There is lots going on in health, energy, space, etc. right now. I do expect many of these bubbles will pop, but is there something there that interests you?
I didn't see a contact in your profile, but I'm the founder off https://affectablesleep.com, we're not hiring a GTM person, but I'm currently reaching out to a few people for advice. Drop me a line if you're interested in chatting, and maybe I can help you find your next thing too.
> In my head I thought, "I don't care how much garlic bread we sell...this is not why I'm on the planet".
This is a great analogy, because I feel like "I don't care how we optimized the conversion rate for the ads directing traffic to the website for your new data enrichment tool...this is not why I'm on the planet"

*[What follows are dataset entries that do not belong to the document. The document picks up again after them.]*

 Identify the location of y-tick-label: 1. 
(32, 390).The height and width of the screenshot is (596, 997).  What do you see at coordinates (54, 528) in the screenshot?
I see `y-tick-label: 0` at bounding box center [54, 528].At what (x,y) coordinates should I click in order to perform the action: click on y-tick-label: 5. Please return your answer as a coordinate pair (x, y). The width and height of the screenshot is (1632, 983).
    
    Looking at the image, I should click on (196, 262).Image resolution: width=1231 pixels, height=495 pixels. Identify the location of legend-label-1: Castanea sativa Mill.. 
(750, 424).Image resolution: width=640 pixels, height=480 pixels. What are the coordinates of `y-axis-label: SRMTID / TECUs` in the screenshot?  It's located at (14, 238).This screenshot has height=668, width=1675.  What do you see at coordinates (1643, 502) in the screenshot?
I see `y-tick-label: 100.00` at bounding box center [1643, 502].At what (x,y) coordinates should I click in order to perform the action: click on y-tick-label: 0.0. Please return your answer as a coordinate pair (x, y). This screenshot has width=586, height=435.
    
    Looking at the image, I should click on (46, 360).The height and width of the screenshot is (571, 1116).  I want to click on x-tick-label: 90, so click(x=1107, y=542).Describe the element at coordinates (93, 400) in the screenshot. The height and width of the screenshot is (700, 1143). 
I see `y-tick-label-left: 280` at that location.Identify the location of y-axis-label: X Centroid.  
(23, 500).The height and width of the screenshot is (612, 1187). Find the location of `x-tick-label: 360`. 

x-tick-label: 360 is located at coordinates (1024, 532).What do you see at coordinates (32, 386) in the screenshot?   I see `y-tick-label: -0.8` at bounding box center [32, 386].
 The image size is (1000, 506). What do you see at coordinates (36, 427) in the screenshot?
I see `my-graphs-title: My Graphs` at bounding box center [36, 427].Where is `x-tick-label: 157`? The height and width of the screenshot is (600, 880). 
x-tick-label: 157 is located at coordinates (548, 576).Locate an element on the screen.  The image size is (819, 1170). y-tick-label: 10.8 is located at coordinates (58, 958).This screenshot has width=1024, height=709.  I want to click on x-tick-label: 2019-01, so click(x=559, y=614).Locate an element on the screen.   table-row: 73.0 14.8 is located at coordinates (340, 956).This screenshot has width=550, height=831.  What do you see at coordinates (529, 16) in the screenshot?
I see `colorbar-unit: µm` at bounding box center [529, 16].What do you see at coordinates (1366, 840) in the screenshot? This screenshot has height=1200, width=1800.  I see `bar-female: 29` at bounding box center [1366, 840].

You are right, in many ways its related to the products impact more than it is the source of funding. I have found that oftentimes VC-backed products of all sorts, regardless of their mission, get backed into a corner where founders are focused on an exit over real impact. That the model inherently discourages really caring about your customers.
I had forgotten that when I was raising money for my previous company, there was a great meeting I had with a VC. I thought we were going to raise. At the end he said.
"This was fun. All day long, I have founders pitch me these SaaS companies that have found this tiny arbitrage of a few bucks a month. It's so BORING. But at the end of the meeting, even though I don't care what the product is, I can look at a spreadsheet, and say, the market is X, they're making Y, can grow to Z, and I can make a decision to invest without thinking.
When you're creating a new market, I have to think, and I risk losing money. I like what you're doing, but from an investment perspective, I wouldn't touch you with a 10 foot pole, but it was fun to think about what the future might look like."
The thing is, I really appreciated his reasoning and honesty.
That’s interesting.
While I’ve met tech investors who invest for reasons other than profit, all the ones I can think of do so to empower certain demographics. Never thought about ones who might do so because they are interested in a particular space.
But what are success metrics and OKRs for an investor like that?
Assume every investor is interested in profit, but then secondary, what else are they interested in.
I have a friend who is an African founder, and has really struggled to raise. From their experience, they say the VCs that focus on under-represented founders are often predatory in nature. As a white guy, I can't comment on that.
There are definitely investors who have themes around health, media, environment, etc.
The success metrics are still "how much money can I make from this", but it's also "how many lives can I positively impact".
So I wouldn't put these investors on the opposite end of the spectrum. It's a balance of "if we can help x number of people with Y problem, that's worth Z". VS "If X number will pay us Y, how much money can we make?"
It's a very subtle difference. You're not going to find an investor who says "I want to see Y happen, I don't care about the investment". That's philanthropy.
Main Street sells pizza but VCs sell Ponzi schemes
Ask around on Hackernews. Post on the "Who wants to be hired?" thread at the top of each month. See what the local job scene is like in a city whose major industries are not "tech". Use Craigslist, Indeed, etc. as guides.You will find that they need software and automation in all sorts of industries and many would love to hire someone who'd proven themself in the SV world.
Oh, and uh, get used to boredom. Java and .NET, maybe some Python if you're lucky. If you love Rust, get comfortable loving it on your own time. Most of the world out there runs on time-honored technology that's been proven to work, and what you'll find is... that's not really a bad thing. Knowing you have a stable foundation on which to build lets you focus on the things that matter to your business.